== WHAT TO DO ==
Filter the records for "will" and keep each line that has it.
═════ RECORD EXCERPTS
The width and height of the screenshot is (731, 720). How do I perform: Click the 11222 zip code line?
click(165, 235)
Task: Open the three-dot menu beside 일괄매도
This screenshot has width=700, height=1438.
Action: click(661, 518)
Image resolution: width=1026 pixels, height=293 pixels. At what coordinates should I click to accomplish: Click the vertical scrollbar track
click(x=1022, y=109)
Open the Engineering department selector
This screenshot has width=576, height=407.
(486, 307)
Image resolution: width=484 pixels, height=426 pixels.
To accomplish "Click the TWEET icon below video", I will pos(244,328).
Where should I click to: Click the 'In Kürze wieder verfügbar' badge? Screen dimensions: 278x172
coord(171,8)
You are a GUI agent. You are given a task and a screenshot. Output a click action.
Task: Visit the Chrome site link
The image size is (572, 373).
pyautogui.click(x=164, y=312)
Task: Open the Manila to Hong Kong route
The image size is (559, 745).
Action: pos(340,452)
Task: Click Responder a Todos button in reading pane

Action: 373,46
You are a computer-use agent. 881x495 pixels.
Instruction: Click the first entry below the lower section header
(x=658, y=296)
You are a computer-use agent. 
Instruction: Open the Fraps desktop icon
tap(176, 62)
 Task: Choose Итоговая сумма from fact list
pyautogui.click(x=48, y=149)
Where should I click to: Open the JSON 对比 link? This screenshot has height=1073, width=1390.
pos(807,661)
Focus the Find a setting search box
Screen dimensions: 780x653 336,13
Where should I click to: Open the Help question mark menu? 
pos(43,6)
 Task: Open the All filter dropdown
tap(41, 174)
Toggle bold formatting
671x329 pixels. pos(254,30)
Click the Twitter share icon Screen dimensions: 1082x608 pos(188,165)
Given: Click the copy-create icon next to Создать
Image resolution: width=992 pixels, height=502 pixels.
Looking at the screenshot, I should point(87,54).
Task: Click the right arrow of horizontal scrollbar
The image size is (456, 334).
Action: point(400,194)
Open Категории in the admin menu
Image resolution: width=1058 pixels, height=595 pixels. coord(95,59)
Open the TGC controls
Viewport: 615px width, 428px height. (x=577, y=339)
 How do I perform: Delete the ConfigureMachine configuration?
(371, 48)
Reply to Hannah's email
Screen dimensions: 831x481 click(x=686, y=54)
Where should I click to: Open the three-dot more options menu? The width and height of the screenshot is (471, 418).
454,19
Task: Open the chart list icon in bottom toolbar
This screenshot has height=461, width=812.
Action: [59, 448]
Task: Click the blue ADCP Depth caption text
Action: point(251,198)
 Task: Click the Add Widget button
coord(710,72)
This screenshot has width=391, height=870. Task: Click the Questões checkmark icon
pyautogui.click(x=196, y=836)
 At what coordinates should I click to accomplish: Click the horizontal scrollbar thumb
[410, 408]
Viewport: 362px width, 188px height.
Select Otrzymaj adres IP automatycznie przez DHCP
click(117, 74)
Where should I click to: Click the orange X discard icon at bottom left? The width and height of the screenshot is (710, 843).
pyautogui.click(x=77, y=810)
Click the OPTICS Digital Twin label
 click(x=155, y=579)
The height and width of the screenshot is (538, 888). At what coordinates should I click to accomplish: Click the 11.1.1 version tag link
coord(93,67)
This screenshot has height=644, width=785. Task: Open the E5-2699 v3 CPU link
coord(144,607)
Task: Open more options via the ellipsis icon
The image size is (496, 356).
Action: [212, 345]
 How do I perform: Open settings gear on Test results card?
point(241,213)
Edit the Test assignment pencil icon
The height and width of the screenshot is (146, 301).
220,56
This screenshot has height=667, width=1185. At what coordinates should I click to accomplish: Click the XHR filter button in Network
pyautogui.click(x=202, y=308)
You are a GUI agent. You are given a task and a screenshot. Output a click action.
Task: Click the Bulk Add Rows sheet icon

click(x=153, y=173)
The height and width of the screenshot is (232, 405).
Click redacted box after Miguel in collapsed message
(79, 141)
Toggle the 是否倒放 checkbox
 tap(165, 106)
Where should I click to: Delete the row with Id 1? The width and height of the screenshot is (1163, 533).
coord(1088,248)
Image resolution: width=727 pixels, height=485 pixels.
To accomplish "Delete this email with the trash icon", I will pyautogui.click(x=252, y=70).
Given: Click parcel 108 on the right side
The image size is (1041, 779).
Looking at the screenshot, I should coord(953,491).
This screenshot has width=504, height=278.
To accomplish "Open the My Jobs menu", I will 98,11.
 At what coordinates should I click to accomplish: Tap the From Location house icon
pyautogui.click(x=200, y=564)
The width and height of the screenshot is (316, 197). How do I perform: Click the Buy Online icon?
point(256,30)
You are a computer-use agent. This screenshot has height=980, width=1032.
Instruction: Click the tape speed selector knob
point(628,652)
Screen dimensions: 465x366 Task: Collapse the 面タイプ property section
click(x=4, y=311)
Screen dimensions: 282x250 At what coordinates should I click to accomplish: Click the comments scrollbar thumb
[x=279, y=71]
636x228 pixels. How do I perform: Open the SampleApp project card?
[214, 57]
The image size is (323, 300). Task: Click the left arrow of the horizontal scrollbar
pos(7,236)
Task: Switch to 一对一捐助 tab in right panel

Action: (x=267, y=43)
══════════
== TASK RESULT ==
To accomplish "Click the TWEET icon below video", I will pos(244,328).
To accomplish "Delete this email with the trash icon", I will pyautogui.click(x=252, y=70).
To accomplish "Open the My Jobs menu", I will 98,11.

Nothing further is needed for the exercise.